* **MATERIAL FOR THIS TASK**
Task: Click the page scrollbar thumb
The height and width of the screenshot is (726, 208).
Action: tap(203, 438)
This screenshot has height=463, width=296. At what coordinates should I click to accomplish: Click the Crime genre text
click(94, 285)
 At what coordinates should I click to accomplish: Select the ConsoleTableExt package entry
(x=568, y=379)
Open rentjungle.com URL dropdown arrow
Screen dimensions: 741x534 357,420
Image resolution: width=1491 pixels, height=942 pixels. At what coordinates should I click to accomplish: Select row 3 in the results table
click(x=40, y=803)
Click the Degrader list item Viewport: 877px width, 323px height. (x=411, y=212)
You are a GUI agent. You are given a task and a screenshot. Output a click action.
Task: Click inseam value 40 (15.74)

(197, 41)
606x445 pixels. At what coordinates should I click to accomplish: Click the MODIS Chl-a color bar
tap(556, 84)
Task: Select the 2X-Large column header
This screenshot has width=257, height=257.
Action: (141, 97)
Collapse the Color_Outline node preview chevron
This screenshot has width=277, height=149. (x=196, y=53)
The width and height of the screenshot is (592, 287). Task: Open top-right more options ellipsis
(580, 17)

---

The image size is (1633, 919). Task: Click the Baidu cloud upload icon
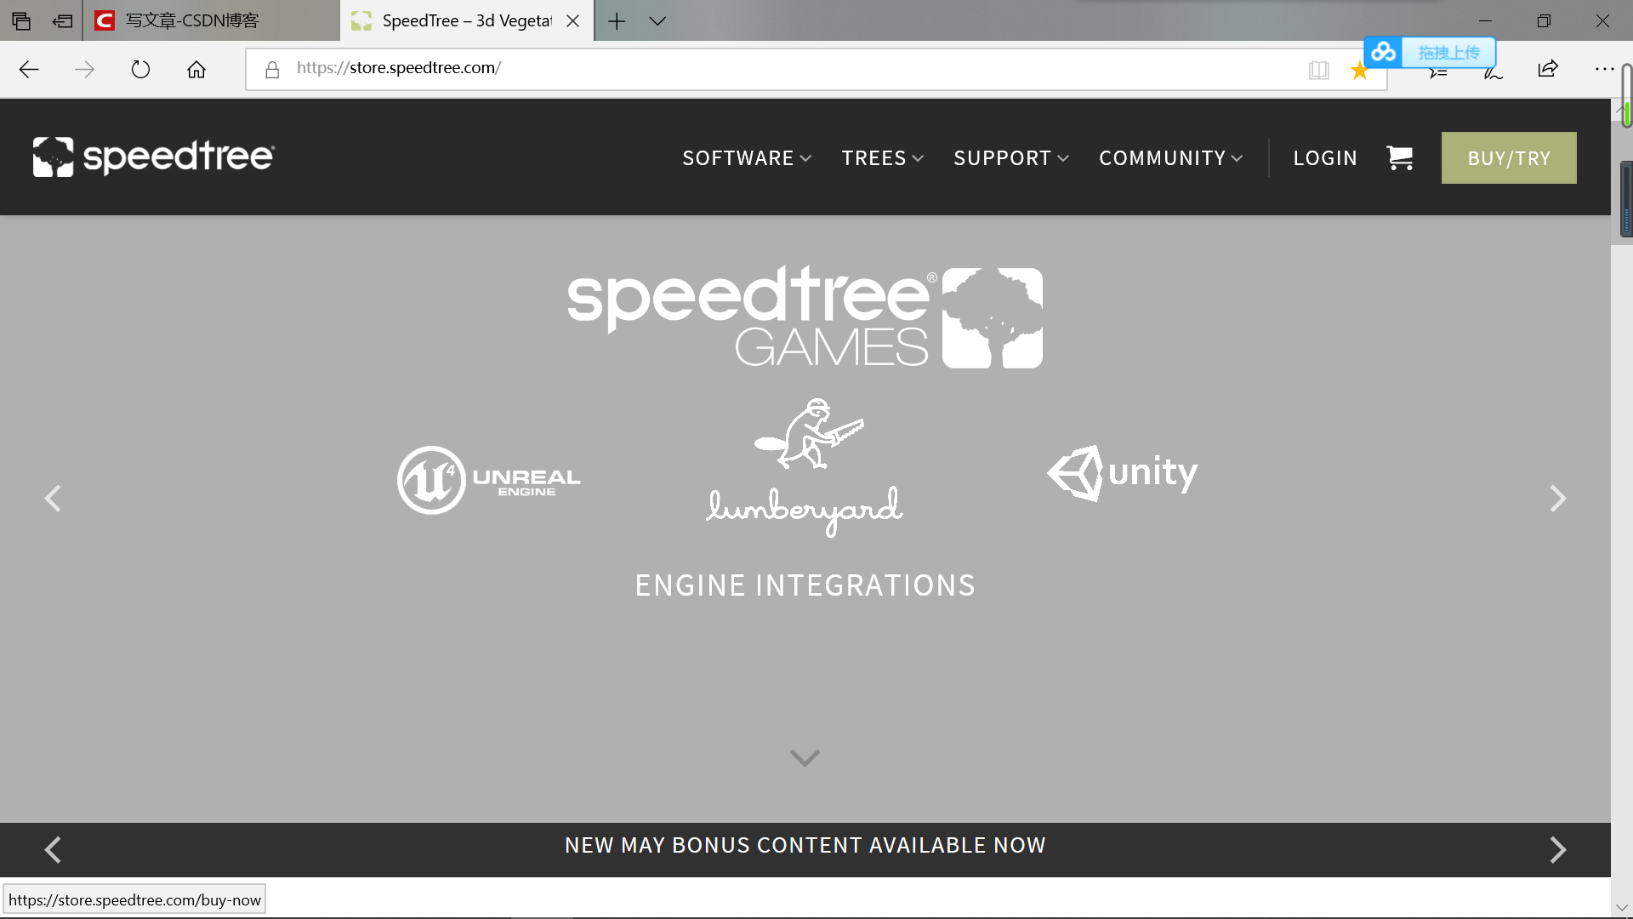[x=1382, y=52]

* **PROBLEM DESCRIPTION**
Please rewrite the lines between the one holding "This screenshot has height=463, width=296." and the one holding "Click the Degrader", inclusive, renaming "dropdown arrow" to "dropdown caret" and leaving everything else as it is.

* **EXPECTED OUTPUT**
This screenshot has height=463, width=296. At what coordinates should I click to accomplish: Click the Crime genre text
click(94, 285)
 At what coordinates should I click to accomplish: Select the ConsoleTableExt package entry
(x=568, y=379)
Open rentjungle.com URL dropdown caret
Screen dimensions: 741x534 357,420
Image resolution: width=1491 pixels, height=942 pixels. At what coordinates should I click to accomplish: Select row 3 in the results table
click(x=40, y=803)
Click the Degrader list item Viewport: 877px width, 323px height. (x=411, y=212)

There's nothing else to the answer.